Records for locating displayed items
=====

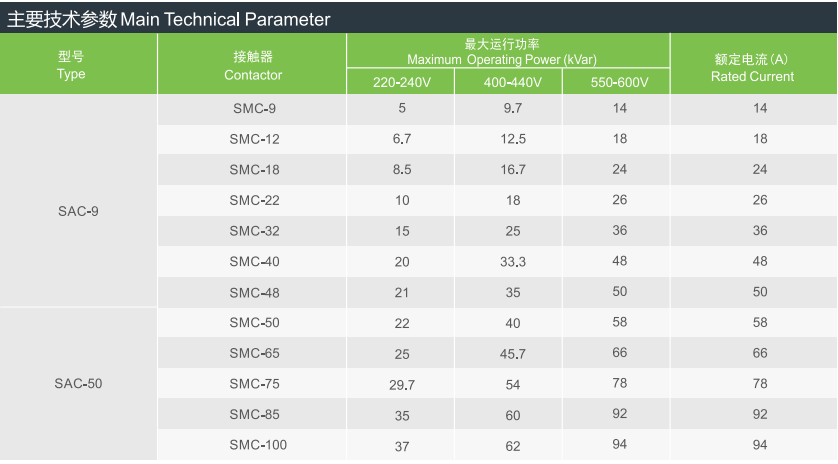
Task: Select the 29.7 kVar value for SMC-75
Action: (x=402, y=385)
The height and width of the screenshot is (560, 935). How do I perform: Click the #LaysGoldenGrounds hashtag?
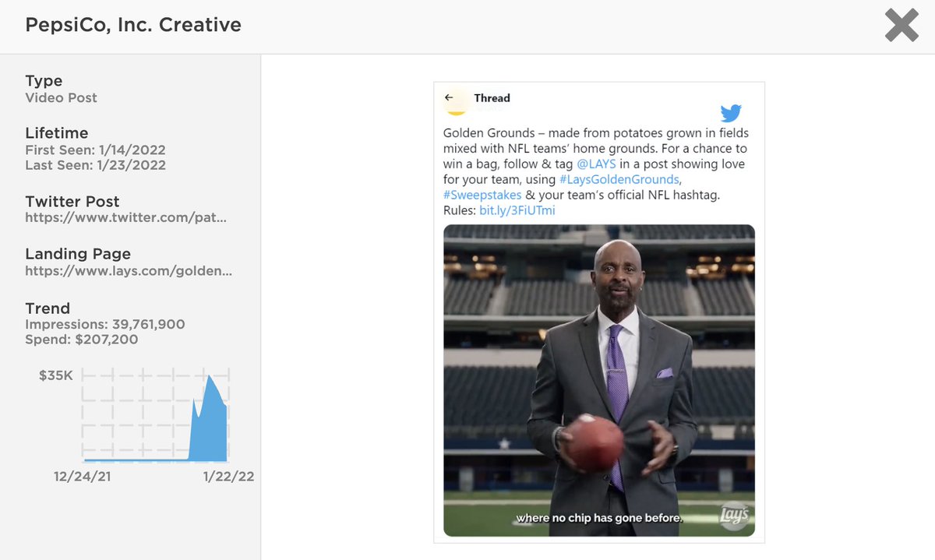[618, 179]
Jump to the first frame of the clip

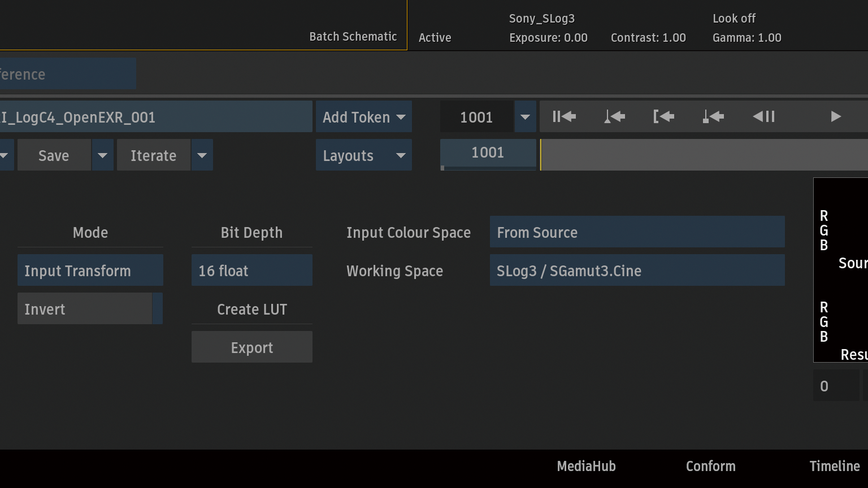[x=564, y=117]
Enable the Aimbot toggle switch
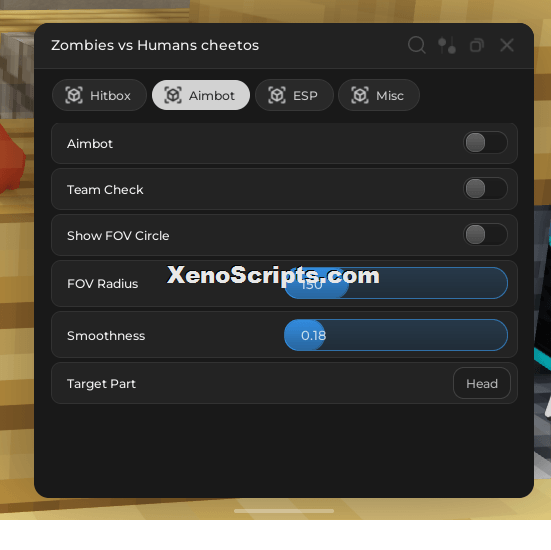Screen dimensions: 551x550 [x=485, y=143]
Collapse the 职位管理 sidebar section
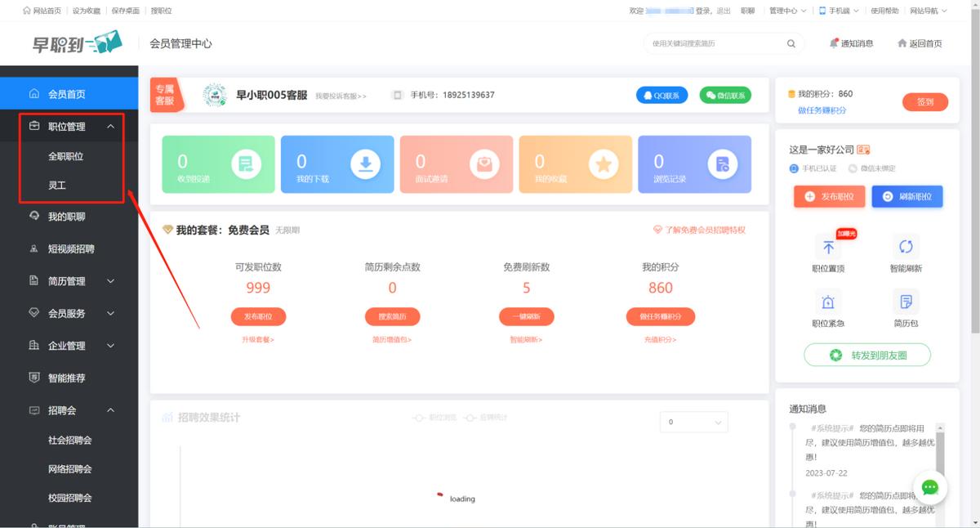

=====

▶ [WORK REQUIRED]:
Write out the listing above again with "toggle switch" swapped for "slider" and everything else left unchanged. Omit the pictures from your answer.

▶ [TASK ANSWER]:
Task: Select the 29.7 kVar value for SMC-75
Action: (x=402, y=385)
The height and width of the screenshot is (560, 935). How do I perform: Click the #LaysGoldenGrounds hashtag?
[618, 179]
Jump to the first frame of the clip

[x=564, y=117]
Enable the Aimbot slider
Screen dimensions: 551x550 [x=485, y=143]
Collapse the 职位管理 sidebar section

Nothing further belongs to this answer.